Characteristics of anamiR

The overall structure of the anamiR package is illustrated in Fig. 1. We collected both predicted and validated datasets containing the potential target genes of miRNAs, as well as biological functions and pathway information, in the anamiR database. To address the issue of low consistency across independent prediction algorithms, we utilized an approach that selects the intersection of the prediction results. The same approach has been used in our previous study [10]. Compared with the previous study, we have added 8 new or updated prediction algorithms, including different in silico approaches for predicting potential miRNA-gene pairs, such as strong base pairing between 3′ UTR of mRNAs and seed regions with variously complementary types (i.e., TargetScan [11] and EIMMo [12]), additionally considering thermal dynamic stability of binding sites (i.e., rna22 [13], miRanda [14], MicroCosm [15], and PITA [16]), incorporating machine learning methods (i.e., DIANA-microT-CDS [17] and miRDB [5]), and 2 experimentally validated datasets (i.e., miRecords [18], and miRTarBase [19]) in anamiR. The numbers of miRNA-gene interaction pairs are summarized in Additional file 1: Table S2. Also, four datasets containing information on biological functions and pathways in both humans and mice were embedded in anamiR, including KEGG [20], Reactome [21], BioCarta, and MouseCyc [22]. Currently, only one published R package, miRComb [23], has similar function to anamiR, and comparisons of the two are shown in Additional file 1: Table S3. The primary advantages of anamiR with respect to miRComb are the inclusion of experimentally validated datasets and the greater number of functional prediction algorithms.

Fig. 1
figure 1

An overview of anamiR. The rounded rectangle with a dotted outline shown in grey indicates the core of the anamiR package. The input data and output results are shown in green. The blue boxes represent two major workflows in the package. Three databases including pathway information from four datasets (orange boxes), collections of miRNA- gene interaction pairs from eight prediction programs (white boxes), and two experimentally validated datasets (purple boxes), and MSigDB are shown in yellow cylinders

Analytical workflows in the anamiR package

In the anamiR package, we have provided a general workflow that contains several statistical tests for performing differential expression analysis, correlation analysis, and functional analysis (Fig. 2a). Users need to provide 2 data sheets of genome-wide expression levels of both miRNA and genes, and information on sample grouping is also required to perform the statistical analyses. For each statistical test and analysis step, all results can be generated as output, and most analysis parameters are flexible and can be changed by the user.
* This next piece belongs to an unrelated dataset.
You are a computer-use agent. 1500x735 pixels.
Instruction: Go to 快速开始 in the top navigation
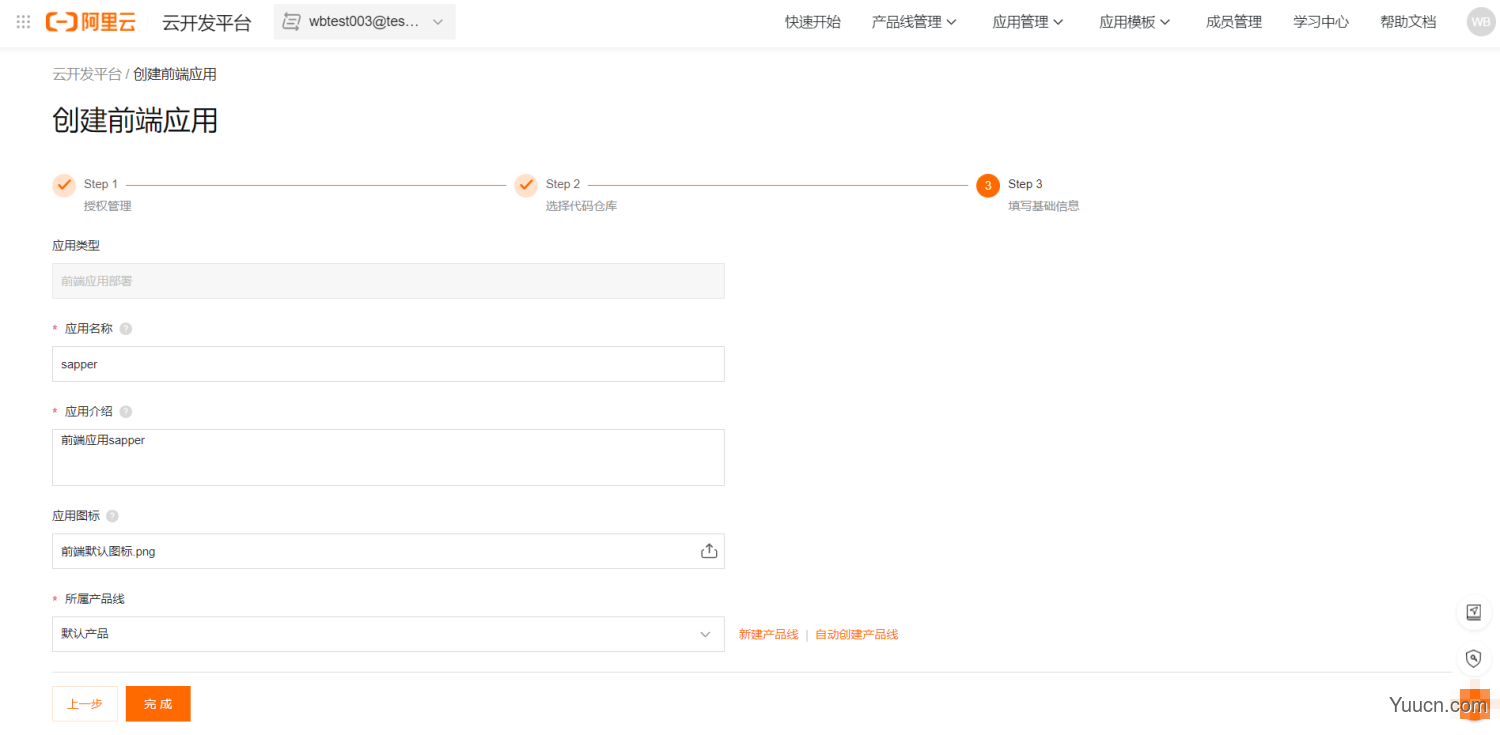pyautogui.click(x=812, y=22)
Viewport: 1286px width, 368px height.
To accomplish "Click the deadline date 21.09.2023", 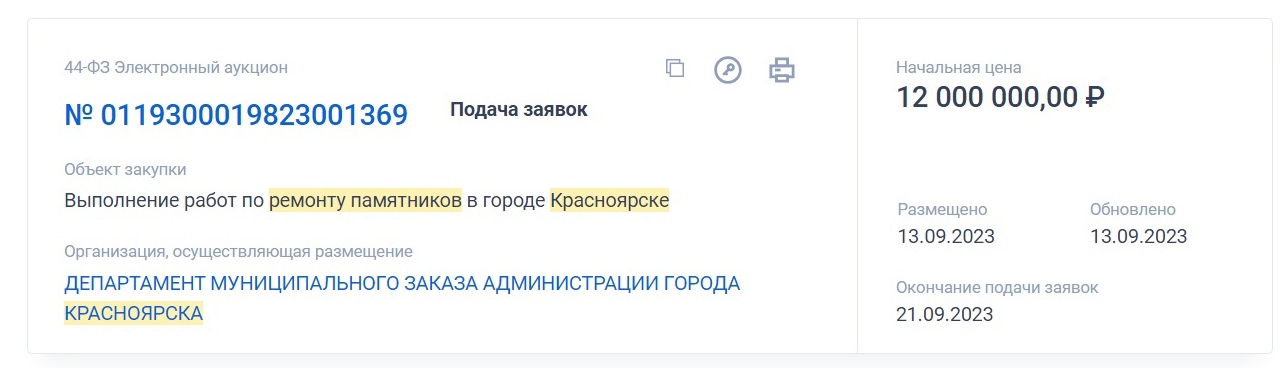I will click(x=945, y=315).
To estimate the chances of randomly identifying a significantly enriched biological function, a permutation test is performed.

Fig. 2
figure 2

The proposed workflows in the anamiR package. (a) The general workflow provides six steps including normalization (optional), differential expression analysis, conversion of miRNA names (optional), correlation analysis, database intersection, and functional analysis. miRNA-gene interaction pairs and correspondingly enriched pathways can be identified from the workflow using both mRNA and miRNA expression data. (b) The function-driven analysis workflow is performed to identify significantly dysregulated pathways and to obtain potential miRNA-gene interaction pairs using genome-wide expression profiles. Each box shown in blue represents a function in the anamiR package. The input data and output results are shown in green. Yellow cylinders indicate databases for query and numbers of dataset collections are shown in parentheses

In addition to the general workflow, the anamiR package provides another workflow called function-driven analysis (Fig. 2b). Users can select the biological functions/pathways of interest on which to perform these integrated analyses. All genes in the corresponding functional pathways are analyzed, with no filtering based on their statistical P-values. Such an approach can not only reduce the number of tests required to obtain an answer, but also take moderate gene expression changes into consideration, even if they do not reach statistical significance.

Statistical approaches

In the anamiR package, we have provided four statistical tests and/or algorithms by which to identify differentially expressed genes and/or miRNAs: limma [24], t-test, Wilcoxon rank sum test, and DESeq2 [25]. The default P-value threshold for the statistical tests is defined as 0.05 and the default threshold for the expression ratio between two phenotypes is set at 0.5. Both parameters are user-adjustable. The Benjamini-Hochberg method is performed to address the multiple testing issue. Three measurements of the trend in the expression levels between gene and miRNA are provided: Pearson correlation coefficient, Kendall rank correlation coefficient, and Spearman’s rank correlation coefficient. Since the expression level of a miRNA is negatively correlated to the expression level of its target gene, the default cutoff of the correlation (also user-adjustable) is defined as − 0.5, which corresponds to moderate correlation (Additional file 1: Table S4 and Table S5). For those genes showing negative correlation with their regulatory miRNA, a hypergeometric test is performed to identify significantly enriched pathways. Lastly, to address the possibility of identifying a significant pathway through miRNA enrichment analysis by random chance [26], a permutation test is embedded in the anamiR package. The random chance of identifying a significant pathway is obtained by randomly selecting the same number of genes in the enriched pathway and calculating the enriched P-value. This procedure is repeated 5000 times to generate a null distribution, and the empirical P-value is determined by comparing the enrichment P-value obtained from the real data with the P-value from the null distribution. For the function-driven analysis workflow, we employed the gage package [27] to perform genome-wide functional enrichment analysis, and users can manually set the number of functional terms of interest.

Results and discussion

Dataset description

To demonstrate the potential applications of the anamiR package, 2 examples from real microarray datasets are provided below. The first example (GSE16558) has 60 patients with multiple myeloma and 5 normal controls [28], whereas the second example (GSE60371) contains 48 prostate cancer patients and 6 normal controls [29]. Both datasets are composed of paired miRNA and mRNA expression data.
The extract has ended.